In terms of the technology, Corral explains, “Satellite Based Augmentation System is used by Airbus SLS guidance. A ground station receives the genuine GNSS signal. The signal delay, introduced by the ionosphere layer, is monitored, and a time correction is sent back to the aircraft using a geostationary satellite. The aircraft is actually receiving the genuine GNSS position and the augmented position in order to increase the accuracy and integrity of its estimated location.”
“Thanks to this augmentation,” Corral continues, “the aircraft trajectory can be compared to a published approach stored inside the navigation database without any equipment installed at airport level. This technology requires the latest Multi-Mode Receiver available on the market from our suppliers, Collins and Honeywell.”

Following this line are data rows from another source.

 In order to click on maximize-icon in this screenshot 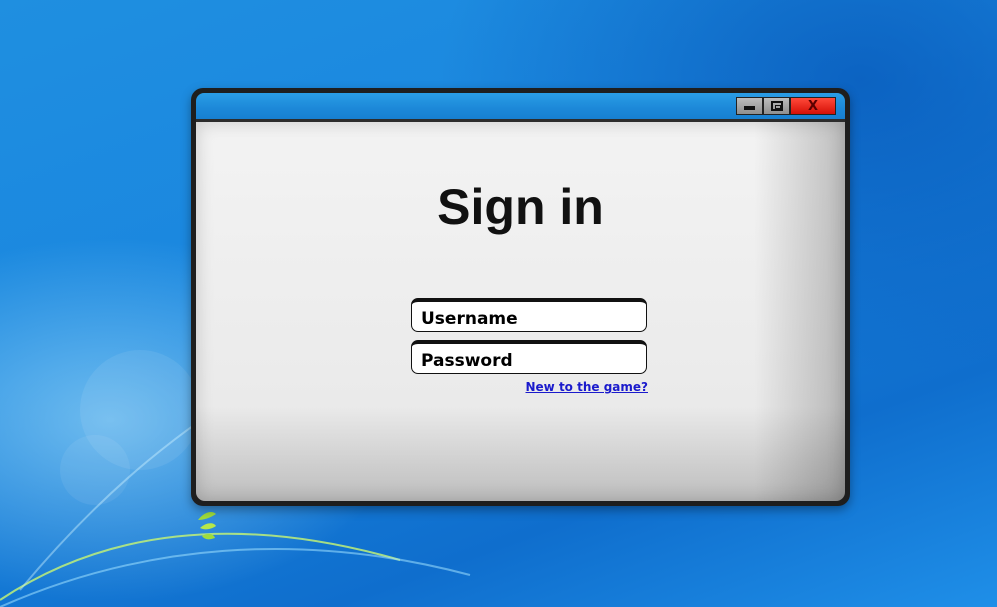, I will do `click(776, 106)`.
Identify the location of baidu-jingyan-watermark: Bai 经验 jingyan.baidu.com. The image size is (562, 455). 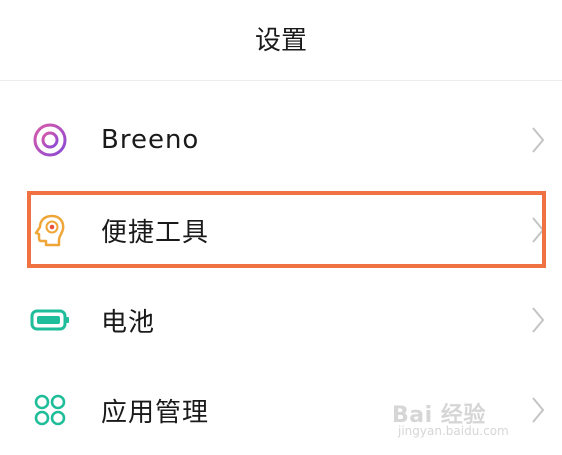
(467, 419).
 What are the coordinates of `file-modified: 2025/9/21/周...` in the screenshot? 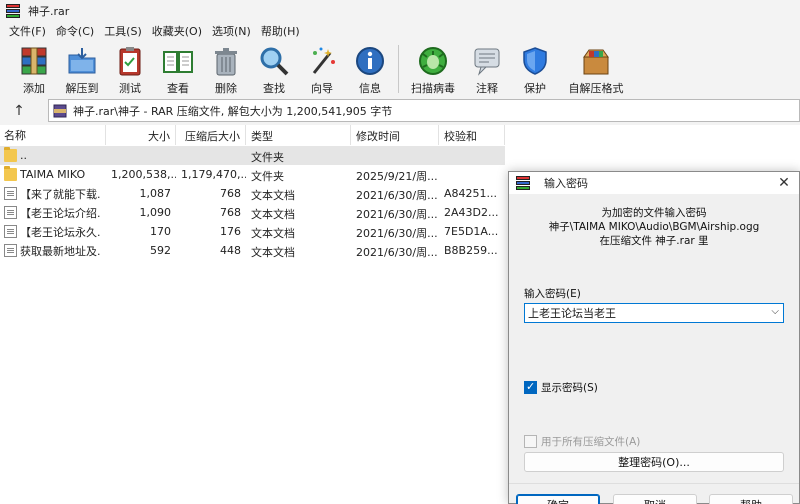 It's located at (397, 176).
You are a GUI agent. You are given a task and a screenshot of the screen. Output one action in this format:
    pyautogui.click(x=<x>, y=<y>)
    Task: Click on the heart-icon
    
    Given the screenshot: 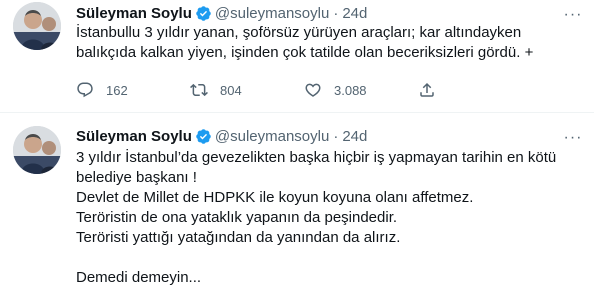 What is the action you would take?
    pyautogui.click(x=313, y=90)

Arriving in Europe with the Airbus A350 in 2015, satellite landing has been available on the A220 and A350 since the airframes’ entry into service, while easyJet took delivery of the first A320 family aircraft earlier in 2022. Retrofits for the A380 will soon be available, we understand from Airbus. SLS is presently used for published Localiser Performance with Vertical Guidance (LPV) approaches, which are primarily currently available in Europe and North America, with rollout to other continents having started but remaining contingent on satellite infrastructure being implemented.

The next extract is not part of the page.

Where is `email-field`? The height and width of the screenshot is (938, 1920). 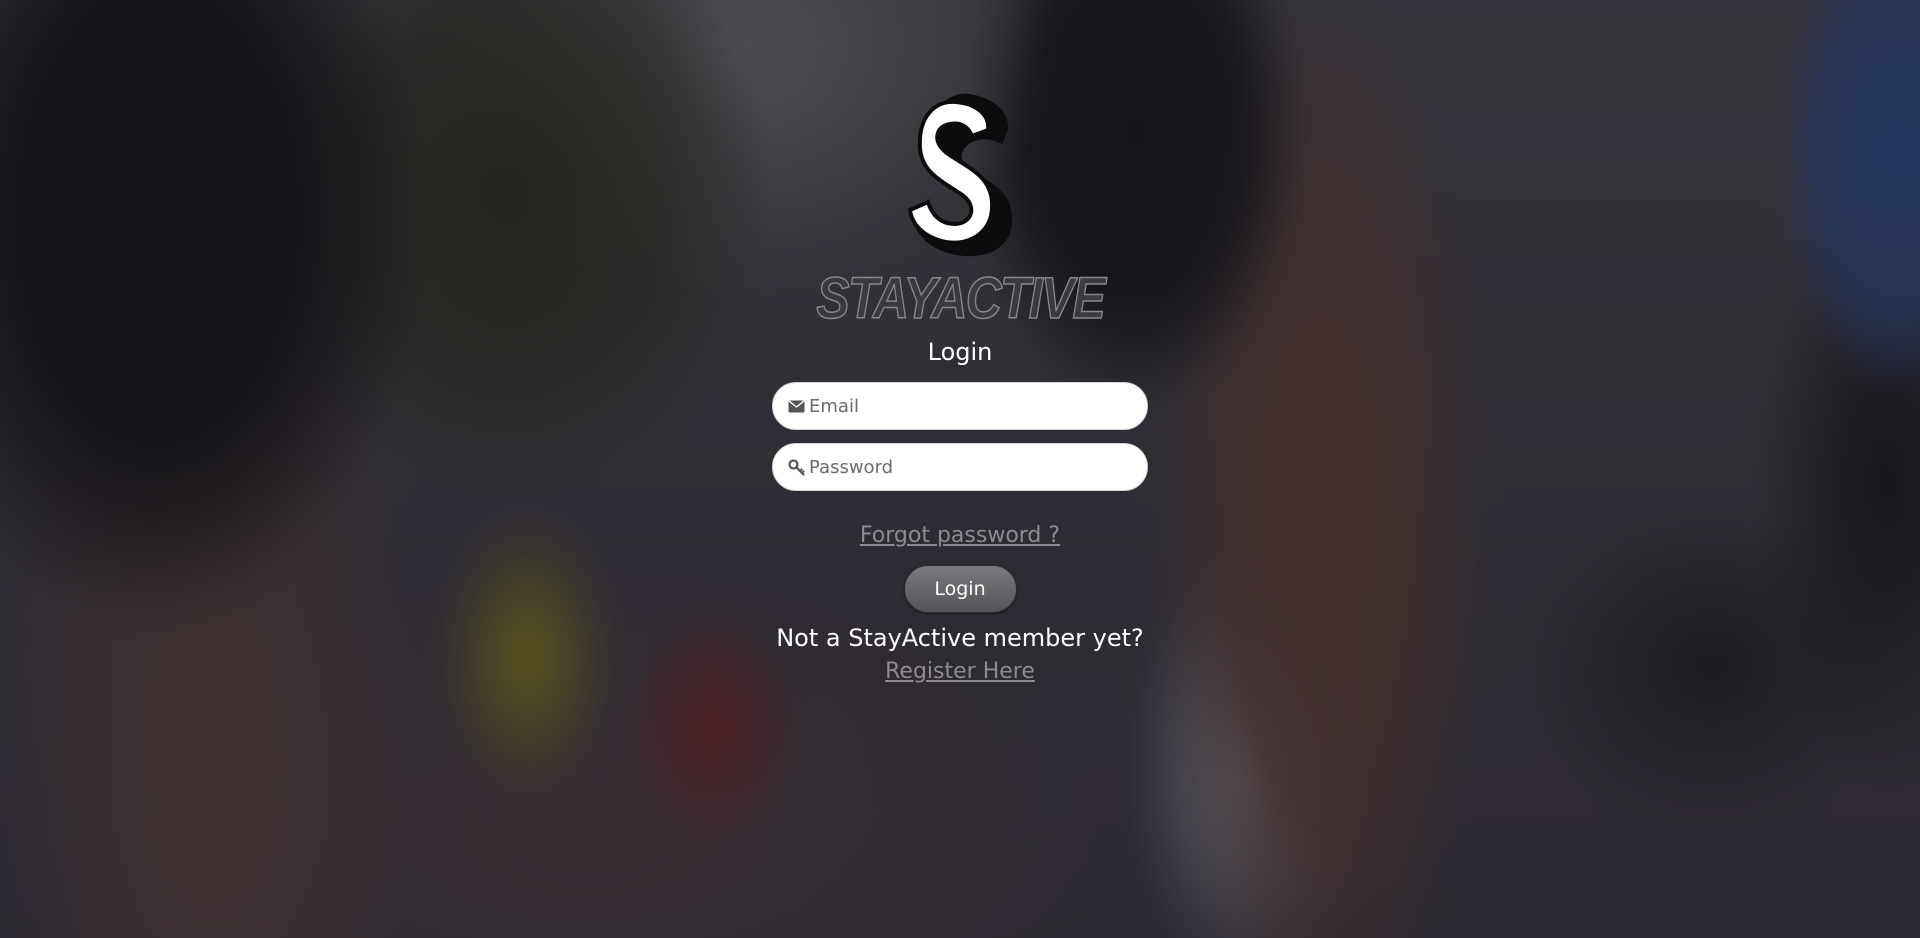 email-field is located at coordinates (960, 406).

Within the flight deck, “since the SLS function design was fully integrated into the cockpit display architecture it was possible to make it very pilot friendly,” Corral says. “The result is that with SLS pilots don’t have to change the way they fly the aircraft because the guidance symbology presented in the cockpit — on the “Primary Flight Display, the PFD — looks just the same as what they are already used to for an ILS approach. In particular, the lateral and vertical deviations are identical to the ILS equivalent.”

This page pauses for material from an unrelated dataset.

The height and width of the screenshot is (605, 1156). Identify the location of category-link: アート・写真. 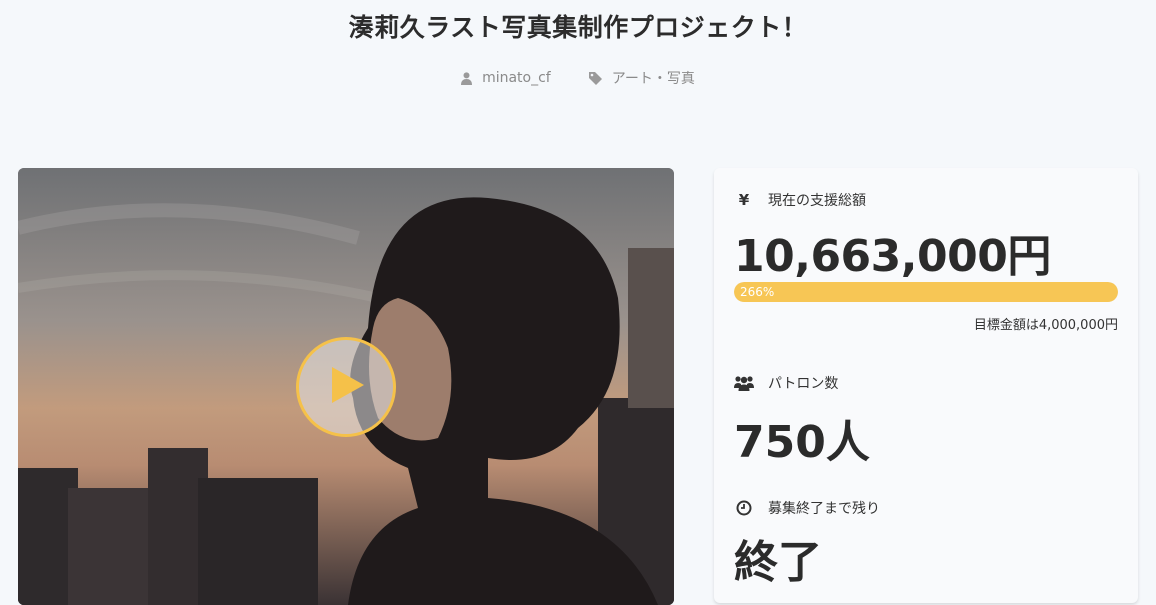
(642, 78).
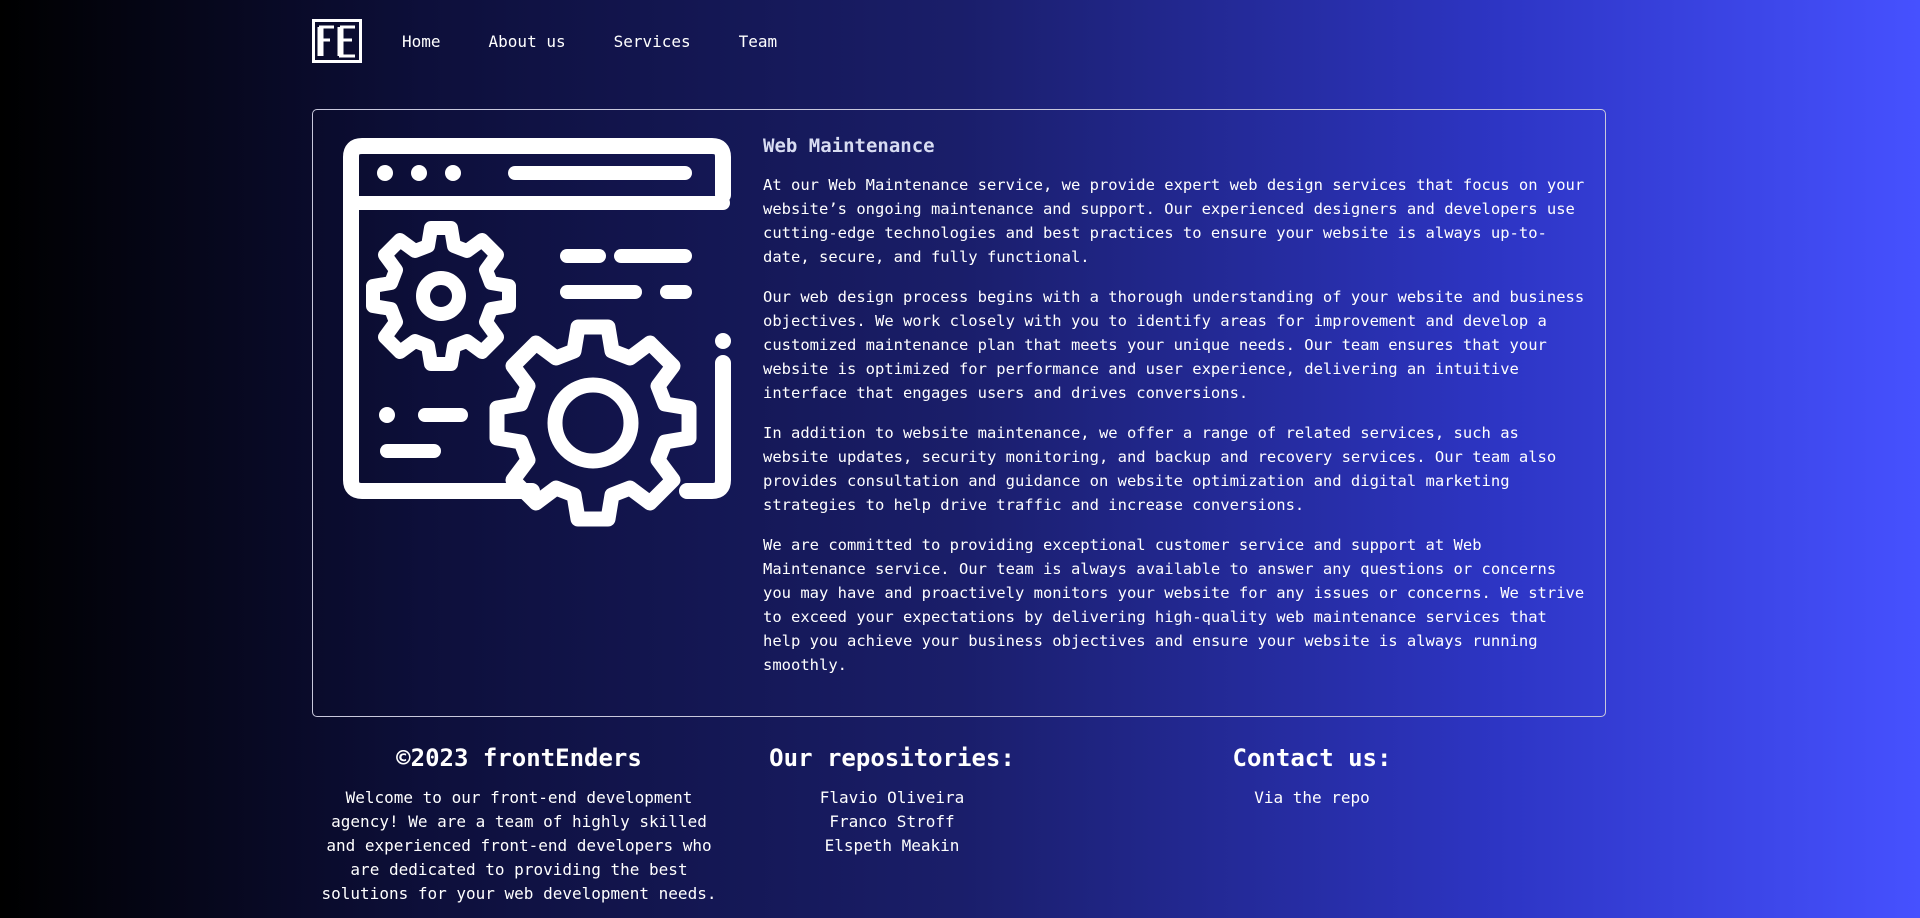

Future developments have digitalisation and new technology at their core
Airbus is planning further rollout of SLS to other aircraft, as well as well as on an autoland capability for its airframes.
On the Eurocontrol side, its experts tell us, “among the next steps of enhancement on the horizon, will be the use of machine learning-based predictions integrated in air traffic control tools and used with live data, as well as the use of aircraft data downlink.”
A substantial part of the deployment of these solutions will require corresponding investment into air traffic control system upgrades. Increased use of GNSS navigation, including with ground-based and satellite-based augmentation systems, are a key enabler for advances including all-weather operations, the increased second glide slope, and dual threshold operations with second aiming point.
This is currently very limited in implementation: Eurocontrol data suggests that only about 25 percent of the commercial aircraft models for the traffic it targets are equipped with satellite-based augmentation systems, while the figure is less than 15 percent for ground-based augmentation systems.
Around air traffic management systems, Eurocontrol says, future developments “will require interoperable systems, and System-Wide Information Management (SWIM) and sharing, exchanging data for achieving greater operational predictability, as well as use of ADS-C for air-ground exchange. The increased equipage of ADS-C capabilities is therefore also of essential interest.”
Overall, says Eurocontrol, “Increasing fleet equipage and airport with advanced capabilities remain a fundamental goal, for supporting the use of more individualised and optimised trajectories, reducing noise impact as well as emissions and exploiting the full potential of the solutions contributing to more resilient and efficient airport and network operations.”
To get there, Eurocontrol will be working closely with airframers, operators and the rest of the industry — as well as with regulators and standards bodies — to further develop the maturity of technologies like machine learning and artificial intelligence.